JOURNAL ARTICLE

Direct peritoneal resuscitation as adjunct to conventional resuscitation from hemorrhagic shock: a better outcome

R Neal Garrison, Adam A Conn, Patrick D Harris, El Rasheid Zakaria
Surgery 2004, 136 (4): 900-8
15467677

BACKGROUND: Conventional resuscitation (CR) from hemorrhagic shock often culminates in multisystem organ failure and death, commonly attributed to a progressive splanchnic vasoconstriction and hypoperfusion, a gut-derived systemic inflammatory response (SIR), and fluid sequestration. Direct peritoneal resuscitation (DPR) produces a sustained state of tissue hyperperfusion in splanchnic and distant organs. In this study we evaluated the therapeutic potential of DPR on the SIR and fluid sequestration as parameters of treatment outcome.

METHODS: Anesthetized nonheparinized rats continuously monitored for hemodynamics were bled to 40% of mean arterial pressure for 60 minutes. Animals were randomized for CR or CR plus DPR under aseptic conditions. Sham nonhemorrhaged rats served as control. Qualitatively, animals were blindly observed for body weight, illness score, or death for 72 hours. Tissues were harvested from survivors, and SIR was measured by interleukin (IL)-6, IL-10, tumor necrosis factor-alpha, and enzyme-linked immunosorbent assay, and fluid sequestration was measured by dry weight/wet weight ratio (DW/WW).

◆ ◆ ◆ ◆ ◆ ◆ ◆

* Problems and tasks *
1) In the abstract on direct peritoneal resuscitation, to what level were the rats bled, and for how long?
2) Translate this sentence from the abstract on direct peritoneal resuscitation into Spanish: "Sham nonhemorrhaged rats served as control."
3) Resume the abstract on direct peritoneal resuscitation from the point where it stops.

Entries drawn from a collection:

◆ ◆ ◆ ◆ ◆ ◆ ◆

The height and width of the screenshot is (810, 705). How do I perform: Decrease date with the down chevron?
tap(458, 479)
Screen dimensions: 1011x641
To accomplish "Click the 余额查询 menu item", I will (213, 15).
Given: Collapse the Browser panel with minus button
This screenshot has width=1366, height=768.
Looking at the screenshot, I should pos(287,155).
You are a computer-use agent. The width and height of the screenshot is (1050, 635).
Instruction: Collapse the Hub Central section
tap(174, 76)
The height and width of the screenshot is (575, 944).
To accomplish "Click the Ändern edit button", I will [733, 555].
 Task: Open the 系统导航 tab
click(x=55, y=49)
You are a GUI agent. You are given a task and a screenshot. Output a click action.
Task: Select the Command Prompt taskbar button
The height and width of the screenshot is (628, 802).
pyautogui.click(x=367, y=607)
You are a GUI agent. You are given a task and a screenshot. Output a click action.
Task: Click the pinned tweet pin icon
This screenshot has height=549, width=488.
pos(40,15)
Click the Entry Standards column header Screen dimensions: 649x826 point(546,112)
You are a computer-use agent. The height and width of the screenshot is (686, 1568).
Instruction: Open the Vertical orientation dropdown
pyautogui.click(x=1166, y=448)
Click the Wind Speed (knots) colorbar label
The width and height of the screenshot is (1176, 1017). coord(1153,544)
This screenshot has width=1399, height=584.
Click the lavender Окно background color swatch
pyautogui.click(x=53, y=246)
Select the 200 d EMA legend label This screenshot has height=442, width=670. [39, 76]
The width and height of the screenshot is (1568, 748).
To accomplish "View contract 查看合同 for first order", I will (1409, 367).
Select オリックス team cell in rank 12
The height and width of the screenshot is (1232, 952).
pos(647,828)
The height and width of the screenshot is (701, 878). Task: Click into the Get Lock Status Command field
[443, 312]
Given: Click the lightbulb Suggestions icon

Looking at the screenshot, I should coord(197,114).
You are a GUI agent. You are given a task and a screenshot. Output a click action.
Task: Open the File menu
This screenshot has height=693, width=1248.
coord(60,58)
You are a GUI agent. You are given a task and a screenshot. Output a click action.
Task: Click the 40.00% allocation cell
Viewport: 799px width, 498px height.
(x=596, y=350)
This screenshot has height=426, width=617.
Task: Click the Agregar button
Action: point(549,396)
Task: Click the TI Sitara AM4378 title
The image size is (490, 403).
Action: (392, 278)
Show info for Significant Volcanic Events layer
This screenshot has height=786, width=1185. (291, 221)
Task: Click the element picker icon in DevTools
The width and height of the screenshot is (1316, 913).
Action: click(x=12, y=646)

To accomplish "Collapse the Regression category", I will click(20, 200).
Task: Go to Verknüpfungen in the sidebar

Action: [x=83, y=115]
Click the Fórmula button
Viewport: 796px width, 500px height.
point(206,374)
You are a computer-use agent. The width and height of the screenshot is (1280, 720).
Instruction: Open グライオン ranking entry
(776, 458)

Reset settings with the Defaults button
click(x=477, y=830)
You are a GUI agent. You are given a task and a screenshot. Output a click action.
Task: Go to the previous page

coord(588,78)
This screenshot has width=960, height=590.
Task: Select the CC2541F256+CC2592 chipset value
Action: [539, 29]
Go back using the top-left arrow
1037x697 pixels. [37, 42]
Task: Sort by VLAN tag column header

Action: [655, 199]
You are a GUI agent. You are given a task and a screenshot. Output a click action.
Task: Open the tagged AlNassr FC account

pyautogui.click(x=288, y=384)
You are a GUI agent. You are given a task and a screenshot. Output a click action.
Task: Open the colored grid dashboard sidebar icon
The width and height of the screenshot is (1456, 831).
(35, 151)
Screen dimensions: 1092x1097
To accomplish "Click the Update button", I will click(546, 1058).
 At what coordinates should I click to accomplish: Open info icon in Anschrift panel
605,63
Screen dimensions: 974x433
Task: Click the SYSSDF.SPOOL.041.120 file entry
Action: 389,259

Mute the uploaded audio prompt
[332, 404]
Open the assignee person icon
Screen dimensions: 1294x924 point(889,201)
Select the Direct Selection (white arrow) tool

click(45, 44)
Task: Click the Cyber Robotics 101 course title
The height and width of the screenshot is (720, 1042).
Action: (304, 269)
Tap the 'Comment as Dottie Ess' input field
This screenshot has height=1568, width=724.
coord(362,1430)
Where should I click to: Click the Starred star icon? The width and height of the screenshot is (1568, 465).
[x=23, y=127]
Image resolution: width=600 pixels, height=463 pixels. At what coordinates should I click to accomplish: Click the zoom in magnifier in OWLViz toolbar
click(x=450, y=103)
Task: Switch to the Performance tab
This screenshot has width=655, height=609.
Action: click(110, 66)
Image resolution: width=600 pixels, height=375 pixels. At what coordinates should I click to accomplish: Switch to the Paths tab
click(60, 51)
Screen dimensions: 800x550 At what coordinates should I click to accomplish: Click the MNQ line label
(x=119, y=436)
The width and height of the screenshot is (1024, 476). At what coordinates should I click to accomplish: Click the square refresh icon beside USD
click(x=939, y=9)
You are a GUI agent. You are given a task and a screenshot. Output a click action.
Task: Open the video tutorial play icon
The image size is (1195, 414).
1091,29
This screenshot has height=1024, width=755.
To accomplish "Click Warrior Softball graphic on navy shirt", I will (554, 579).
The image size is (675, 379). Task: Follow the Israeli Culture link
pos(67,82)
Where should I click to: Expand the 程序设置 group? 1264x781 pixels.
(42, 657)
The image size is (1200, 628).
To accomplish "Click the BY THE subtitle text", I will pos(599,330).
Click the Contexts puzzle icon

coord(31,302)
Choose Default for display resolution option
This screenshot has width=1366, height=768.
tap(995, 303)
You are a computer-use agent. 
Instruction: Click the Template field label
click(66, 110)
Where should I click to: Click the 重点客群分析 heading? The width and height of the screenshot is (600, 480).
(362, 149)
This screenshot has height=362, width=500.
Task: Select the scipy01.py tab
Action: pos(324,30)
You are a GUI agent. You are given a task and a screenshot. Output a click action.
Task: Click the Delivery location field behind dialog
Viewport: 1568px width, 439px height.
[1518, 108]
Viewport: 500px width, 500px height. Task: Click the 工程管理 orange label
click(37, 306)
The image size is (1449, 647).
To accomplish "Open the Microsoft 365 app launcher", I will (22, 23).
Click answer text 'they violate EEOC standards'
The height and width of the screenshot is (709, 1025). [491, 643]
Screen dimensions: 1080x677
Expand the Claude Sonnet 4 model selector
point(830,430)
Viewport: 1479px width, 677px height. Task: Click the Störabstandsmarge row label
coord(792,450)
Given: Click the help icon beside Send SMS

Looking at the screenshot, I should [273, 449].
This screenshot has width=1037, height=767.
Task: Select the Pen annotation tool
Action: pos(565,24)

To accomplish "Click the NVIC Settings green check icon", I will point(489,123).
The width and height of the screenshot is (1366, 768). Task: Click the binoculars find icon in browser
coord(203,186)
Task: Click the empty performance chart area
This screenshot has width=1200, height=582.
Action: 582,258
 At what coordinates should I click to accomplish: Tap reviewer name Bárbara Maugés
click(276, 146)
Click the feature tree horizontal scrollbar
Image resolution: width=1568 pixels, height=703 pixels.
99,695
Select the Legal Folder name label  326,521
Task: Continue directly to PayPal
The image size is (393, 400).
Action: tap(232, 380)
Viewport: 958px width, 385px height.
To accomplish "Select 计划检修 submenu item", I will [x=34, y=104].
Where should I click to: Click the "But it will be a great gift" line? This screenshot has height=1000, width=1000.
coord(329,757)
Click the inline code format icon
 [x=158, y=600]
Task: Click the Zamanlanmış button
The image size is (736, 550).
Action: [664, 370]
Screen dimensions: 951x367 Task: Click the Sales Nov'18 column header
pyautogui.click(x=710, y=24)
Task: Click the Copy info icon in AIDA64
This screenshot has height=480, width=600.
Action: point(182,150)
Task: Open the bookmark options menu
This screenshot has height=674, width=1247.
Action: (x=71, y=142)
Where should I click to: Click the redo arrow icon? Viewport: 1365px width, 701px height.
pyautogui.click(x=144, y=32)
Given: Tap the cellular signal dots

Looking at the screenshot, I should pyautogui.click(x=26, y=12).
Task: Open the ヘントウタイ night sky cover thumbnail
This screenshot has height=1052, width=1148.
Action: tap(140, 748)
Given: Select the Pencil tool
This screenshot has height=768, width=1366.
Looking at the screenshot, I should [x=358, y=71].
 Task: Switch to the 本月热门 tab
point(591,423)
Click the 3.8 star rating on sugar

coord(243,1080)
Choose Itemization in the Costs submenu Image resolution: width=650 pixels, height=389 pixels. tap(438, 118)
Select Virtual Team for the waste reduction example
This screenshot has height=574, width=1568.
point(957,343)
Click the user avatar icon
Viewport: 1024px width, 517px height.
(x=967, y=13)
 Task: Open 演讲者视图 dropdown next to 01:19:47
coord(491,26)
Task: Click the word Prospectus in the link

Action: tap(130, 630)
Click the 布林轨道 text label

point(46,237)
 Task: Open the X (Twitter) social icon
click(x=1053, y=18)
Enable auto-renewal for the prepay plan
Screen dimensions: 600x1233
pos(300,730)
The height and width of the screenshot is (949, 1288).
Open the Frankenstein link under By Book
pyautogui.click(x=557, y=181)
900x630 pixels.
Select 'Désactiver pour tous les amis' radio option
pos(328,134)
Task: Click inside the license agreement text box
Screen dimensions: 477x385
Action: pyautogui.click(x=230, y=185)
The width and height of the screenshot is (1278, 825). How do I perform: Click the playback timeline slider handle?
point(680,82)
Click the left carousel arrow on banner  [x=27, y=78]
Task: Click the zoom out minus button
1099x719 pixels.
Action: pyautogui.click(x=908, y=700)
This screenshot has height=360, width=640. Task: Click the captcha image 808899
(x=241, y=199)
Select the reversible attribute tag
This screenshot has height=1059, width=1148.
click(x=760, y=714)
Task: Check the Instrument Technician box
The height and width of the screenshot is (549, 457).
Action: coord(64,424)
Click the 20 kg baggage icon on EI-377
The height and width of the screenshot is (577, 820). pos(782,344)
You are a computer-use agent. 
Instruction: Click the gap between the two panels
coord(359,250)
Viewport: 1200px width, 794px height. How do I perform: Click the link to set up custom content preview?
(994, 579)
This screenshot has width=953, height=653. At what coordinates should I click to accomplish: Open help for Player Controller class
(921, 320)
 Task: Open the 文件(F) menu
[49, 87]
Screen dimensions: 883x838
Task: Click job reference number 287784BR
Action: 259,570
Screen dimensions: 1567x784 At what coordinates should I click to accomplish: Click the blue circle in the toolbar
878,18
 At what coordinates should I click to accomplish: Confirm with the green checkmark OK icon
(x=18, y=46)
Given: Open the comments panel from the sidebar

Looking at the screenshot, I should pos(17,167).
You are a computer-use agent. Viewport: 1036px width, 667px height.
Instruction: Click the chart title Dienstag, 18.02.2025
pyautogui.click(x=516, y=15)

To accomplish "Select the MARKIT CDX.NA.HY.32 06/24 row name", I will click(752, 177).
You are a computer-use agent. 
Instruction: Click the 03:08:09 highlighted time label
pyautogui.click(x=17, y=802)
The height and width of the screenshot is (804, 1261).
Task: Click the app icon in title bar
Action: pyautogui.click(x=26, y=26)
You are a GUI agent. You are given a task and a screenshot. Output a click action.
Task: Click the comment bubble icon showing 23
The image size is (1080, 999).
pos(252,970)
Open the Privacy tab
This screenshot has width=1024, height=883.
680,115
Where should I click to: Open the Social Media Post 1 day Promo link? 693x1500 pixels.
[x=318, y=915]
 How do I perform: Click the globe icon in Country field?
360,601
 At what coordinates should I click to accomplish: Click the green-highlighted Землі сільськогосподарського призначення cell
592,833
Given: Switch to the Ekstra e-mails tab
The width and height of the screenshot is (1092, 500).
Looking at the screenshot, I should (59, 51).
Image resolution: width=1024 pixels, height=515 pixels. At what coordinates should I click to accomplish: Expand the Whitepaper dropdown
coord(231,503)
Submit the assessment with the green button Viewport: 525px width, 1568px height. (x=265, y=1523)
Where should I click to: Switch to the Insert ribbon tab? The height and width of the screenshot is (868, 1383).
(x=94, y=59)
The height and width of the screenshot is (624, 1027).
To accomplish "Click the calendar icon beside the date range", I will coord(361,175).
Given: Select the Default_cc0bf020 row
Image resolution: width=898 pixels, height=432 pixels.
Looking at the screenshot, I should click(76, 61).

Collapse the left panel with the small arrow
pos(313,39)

◆ ◆ ◆ ◆ ◆ ◆ ◆

* Outputs in order *
1) They were bled to 40% of mean arterial pressure for 60 minutes.

2) Las ratas simuladas no sometidas a hemorragia sirvieron como control.

3)
RESULTS: Adjunct DPR caused a marked increase (P >.01 by analysis of variance) in the immunoregulator IL-10 in the liver (10,990 +/- 1,470 pg/g) and gut (1815 +/- 640 pg/g), compared to CR rats (6450 +/- 1000 pg/g and 1555 +/- 590, respectively), which is associated with down-regulation of IL-6 and tumor necrosis factor-alpha in liver and gut, from 57 +/- 4 and 20 +/- 3 pg/g, respectively, to 42 +/- 4 and 9 +/- 2 pg/g in DPR-treated animals. CR animals had a lower DW/WW ratio in liver (-36%), spleen (-22%), and lung (-24%) compared to DPR (P <.05), where the DW/WW ratio did not differ from control animals. This fluid sequestration is consistent with a 12% and 5% gain in prehemorrhage body weight at 24 and 72 hours after treatment in the CR animals. Thirty percent of CR animals died within 24 hours, and survivors were squeaking, cold, and pale in eyes and ears and oliguric despite features of fluid overload. In comparison, DPR animals exhibited normal appearance by 24 hours and demonstrated a 100% survival at 72 hours.

CONCLUSIONS: This study demonstrates that DPR as adjunct to CR has beneficial effects on the pathophysiology of resuscitated hemorrhagic shock. In addition to restoration of tissue perfusion, DPR has immunomodulation and anti-fluid sequestration effects. These modulations result in improved outcome.